Hausdorff dimension of boundaries of relatively hyperbolic groups

This is a joint work with Wenyuan Yang (University of Bejing, China). In the study
of different types of boundaries of groups, the notion of the Hausdorff dimension
plays an important role. I would be happy to talk about this notion in the city where
F. Hausdorff has been living and working for many years.

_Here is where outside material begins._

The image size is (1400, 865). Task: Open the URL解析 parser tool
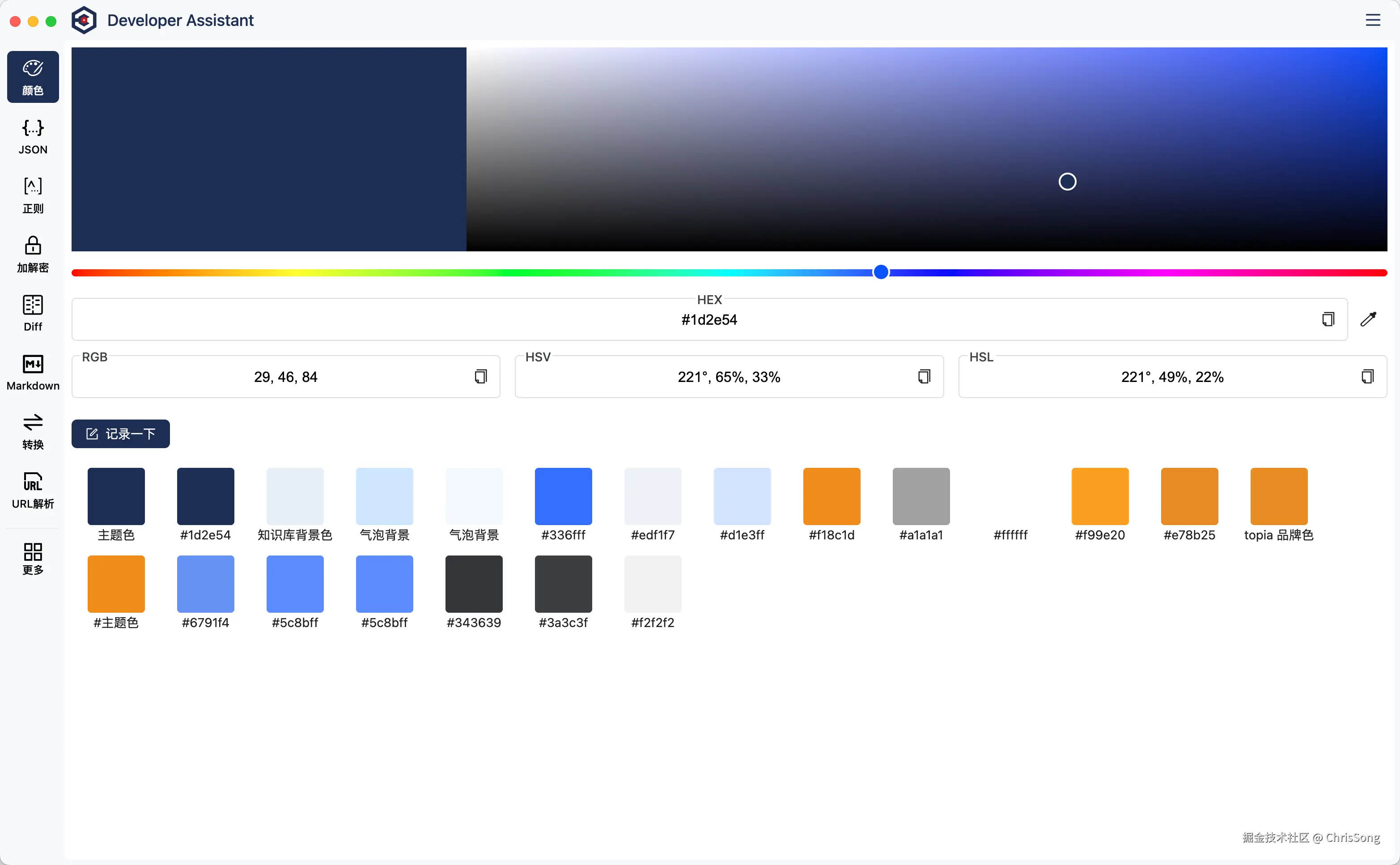(33, 490)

The aim is to extend several classical results known in the theory of discrete groups
of hyperbolic spaces due to S. Patterson and D . Sullivan to relatively hyperbolic
groups. The latter ones admit convergence and geometrically finite actions by
homeomorphisms on compacta. This class of groups properly contains Gromov
hyperbolic groups (which admit geometrically finite actions on compacta but without
parabolic elements). M. Coornaert has generalized the results of Patterson-Sullivan
to the case of hyperbolic groups having proved that the critical exponent of their
Poincaré series coincides with the Hausdorff dimension of their Gromov boundary
(or limit set).

In the case of relatively hyperbolic groups their boundaries are in general not
homeomorphic to their limit sets (contrary to the hyperbolic groups). We consider
the Hausdorff dimension of them with respect to a Floyd metric which plays a crucial
role for these groups.

We prove that the classical result of Patterson-Sullivan-Coornaert is true for finitely
generated relatively hyperbolic groups: the Hausdorff dimension of the boundary/limit
set is equal to the growth rate of the group times a constant. Moreover an interesting
feature is that this dimension is achieved on a very "thin" subset of uniformly conical
points whose Hausdorff dimension is equal to that of the whole boundary/limit set.